-------
Updating existing machines in 'my-app' with rolling strategy
-------
✔ [1/3] Machine 080e454a665de8 [app] update succeeded
⠼ [2/3] Waiting for 48ed644a77ee08 [app] to become healthy: 0/1
[3/3] Waiting for job
However, if I curl the endpoint, it returns a successful response:
GET / -> 200 OK [0.1ms]
Eventually, deployment fails with:
-------
Updating existing machines in 'my-app' with rolling strategy
-------
✔ [1/3] Machine 080e454a665de8 [app] update succeeded
✖ [2/3] Machine 48ed644a77ee08 [app] update failed: timeout reached waiting for health checks to pass for machine 48ed644a77ee08: failed to get VM 48ed644a77ee08: G…
✖ [3/3] Machine 784e696a22d208 [app] update canceled
-------
I have done just that, but the issue persists. As part of cloning, this is the output I see:
Machine 1857599a446708 has been created...
Waiting for Machine 1857599a446708 to start...
Waiting for 1857599a446708 to become healthy (started, 0/1)

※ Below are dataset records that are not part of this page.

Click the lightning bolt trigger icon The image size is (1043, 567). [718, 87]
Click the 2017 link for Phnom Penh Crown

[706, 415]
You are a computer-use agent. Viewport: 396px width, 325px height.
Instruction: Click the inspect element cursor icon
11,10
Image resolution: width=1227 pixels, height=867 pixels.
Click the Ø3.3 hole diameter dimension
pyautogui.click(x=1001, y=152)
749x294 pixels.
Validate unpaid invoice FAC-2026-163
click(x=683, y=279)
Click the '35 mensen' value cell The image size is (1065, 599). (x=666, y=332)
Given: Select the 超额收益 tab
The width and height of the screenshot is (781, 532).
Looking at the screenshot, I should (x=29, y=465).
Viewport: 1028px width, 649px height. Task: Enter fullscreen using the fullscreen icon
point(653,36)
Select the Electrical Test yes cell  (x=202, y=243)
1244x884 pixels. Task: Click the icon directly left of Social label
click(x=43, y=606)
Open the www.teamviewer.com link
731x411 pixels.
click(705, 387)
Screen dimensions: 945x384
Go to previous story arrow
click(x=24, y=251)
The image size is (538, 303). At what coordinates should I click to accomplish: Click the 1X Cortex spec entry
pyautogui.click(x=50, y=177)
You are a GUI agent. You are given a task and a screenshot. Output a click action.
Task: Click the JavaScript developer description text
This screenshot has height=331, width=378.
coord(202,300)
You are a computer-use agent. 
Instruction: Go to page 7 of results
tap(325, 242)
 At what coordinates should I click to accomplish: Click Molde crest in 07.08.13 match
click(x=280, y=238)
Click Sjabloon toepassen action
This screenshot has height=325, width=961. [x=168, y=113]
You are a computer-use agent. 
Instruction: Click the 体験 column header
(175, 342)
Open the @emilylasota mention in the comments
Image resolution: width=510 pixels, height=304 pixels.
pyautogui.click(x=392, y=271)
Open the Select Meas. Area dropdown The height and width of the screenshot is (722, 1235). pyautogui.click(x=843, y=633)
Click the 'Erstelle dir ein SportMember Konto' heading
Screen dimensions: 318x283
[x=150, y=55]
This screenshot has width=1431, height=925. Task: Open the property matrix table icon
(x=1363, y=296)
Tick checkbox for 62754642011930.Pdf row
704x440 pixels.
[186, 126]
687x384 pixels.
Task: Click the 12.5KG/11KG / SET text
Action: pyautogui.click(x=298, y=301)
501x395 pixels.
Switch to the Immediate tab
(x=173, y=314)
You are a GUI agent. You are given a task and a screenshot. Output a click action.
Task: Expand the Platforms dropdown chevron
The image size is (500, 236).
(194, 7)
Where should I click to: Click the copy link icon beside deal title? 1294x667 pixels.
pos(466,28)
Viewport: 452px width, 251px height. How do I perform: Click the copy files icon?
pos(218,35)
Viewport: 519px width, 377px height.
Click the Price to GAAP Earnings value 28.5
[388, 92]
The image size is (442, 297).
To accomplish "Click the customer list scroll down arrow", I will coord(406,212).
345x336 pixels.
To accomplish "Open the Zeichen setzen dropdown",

Error: error while watching health checks: context deadline exceeded
-------
Updating existing machines in 'my-app' with rolling strategy
-------
✔ [1/3] Machine 080e454a665de8 [app] update succeeded
✔ [2/3] Machine 1857599a446708 [app] update succeeded
✖ [3/3] Machine 784e696a22d208 [app] update failed: timeout reached waiting for health checks to pass for machine 784e696a22d208: failed to get VM 784e696a22d208: G…
-------
Checking DNS configuration for my-app.fly.dev
Error: timeout reached waiting for health checks to pass for machine 784e696a22d208: failed to get VM 784e696a22d208: Get "https://api.machines.dev/v1/apps/my-app/machines/784e696a22d208": net/http: request canceled
Your machine never reached the state "%s".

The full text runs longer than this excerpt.